# What you have to do:
In the trucking software article, explain why operations personnel monitor work in progress, and say what automates shipment ETA status updates.

# Text excerpt:
[Start of Attachment]
The new scoring system will use a 5-star rating for each load. By clicking on the score, users can view reports that detail what they can do, in terms of network load planning, rate negotiations and other activities, to increase the score, says Randy Seals, customer advocate at McLeod Software.

Trimble Transportation Enterprise, the new branding of Trimble-owned company TMW Systems, offers a suite of integrated products for end-to-end CRM functions.

Monica McCool, big data product manager for Trimble Transportation, says the integrated products in the company’s Enterprise and Mobility divisions leverage data and insights to “allow our customers to make better decisions.”

A carrier’s sales team, for instance, can use Trimble products that analyze network balance and forward yield. Operations personnel can monitor work in progress to ensure on-time arrivals with integration between the TMS and fleet mobility systems automating shipment ETA status updates.

By using the DeliveRecon mobile app, drivers for Liquid Trucking update information on customer sites.By using the DeliveRecon mobile app, drivers for Liquid Trucking update information on customer sites.

Business intelligence tools can provide the end-to-end visibility of customer service metrics to all departments, who work collectively to correct problems before the customer experiences them, she says.

Trimble’s business intelligence tools can also be used to score customer profitability on the basis of revenue per hour, profit margin, dwell time, contract compliance and other data points.

“We see business intelligence tying it all together and providing a platform for collaboration,” she says.
[End of Attachment]
# Stored data entries:
[Start of Attachment]
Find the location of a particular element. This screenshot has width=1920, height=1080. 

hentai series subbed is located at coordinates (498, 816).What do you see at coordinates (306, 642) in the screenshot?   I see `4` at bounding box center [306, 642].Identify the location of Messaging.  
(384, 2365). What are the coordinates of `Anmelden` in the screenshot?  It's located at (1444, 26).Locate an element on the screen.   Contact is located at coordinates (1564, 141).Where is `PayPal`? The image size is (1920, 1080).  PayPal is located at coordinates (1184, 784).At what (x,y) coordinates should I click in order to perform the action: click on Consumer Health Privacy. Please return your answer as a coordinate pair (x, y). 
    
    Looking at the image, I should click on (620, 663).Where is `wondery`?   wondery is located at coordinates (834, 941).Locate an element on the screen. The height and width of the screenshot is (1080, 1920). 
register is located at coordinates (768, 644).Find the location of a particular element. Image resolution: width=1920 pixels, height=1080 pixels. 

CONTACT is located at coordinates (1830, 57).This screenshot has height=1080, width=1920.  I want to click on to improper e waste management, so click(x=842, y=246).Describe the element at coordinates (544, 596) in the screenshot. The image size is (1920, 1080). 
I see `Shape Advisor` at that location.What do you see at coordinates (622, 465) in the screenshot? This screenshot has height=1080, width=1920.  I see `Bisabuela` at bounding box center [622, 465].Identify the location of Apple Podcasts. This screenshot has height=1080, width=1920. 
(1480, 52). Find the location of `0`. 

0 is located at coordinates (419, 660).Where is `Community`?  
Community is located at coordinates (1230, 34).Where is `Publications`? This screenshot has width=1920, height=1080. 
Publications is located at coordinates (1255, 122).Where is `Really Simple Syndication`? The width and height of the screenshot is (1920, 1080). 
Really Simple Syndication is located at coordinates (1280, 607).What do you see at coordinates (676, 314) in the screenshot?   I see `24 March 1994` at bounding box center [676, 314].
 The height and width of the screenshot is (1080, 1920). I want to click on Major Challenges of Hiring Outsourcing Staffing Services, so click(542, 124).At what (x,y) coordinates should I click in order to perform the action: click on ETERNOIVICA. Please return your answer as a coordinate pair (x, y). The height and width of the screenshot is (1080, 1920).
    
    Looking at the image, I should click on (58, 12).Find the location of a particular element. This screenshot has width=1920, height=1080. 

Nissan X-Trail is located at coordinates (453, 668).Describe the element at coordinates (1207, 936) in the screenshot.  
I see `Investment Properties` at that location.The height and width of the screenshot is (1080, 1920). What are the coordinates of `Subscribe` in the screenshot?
[End of Attachment]
# Result:
Operations personnel monitor work in progress to ensure on-time arrivals. Shipment ETA status updates are automated by integration between the TMS and fleet mobility systems.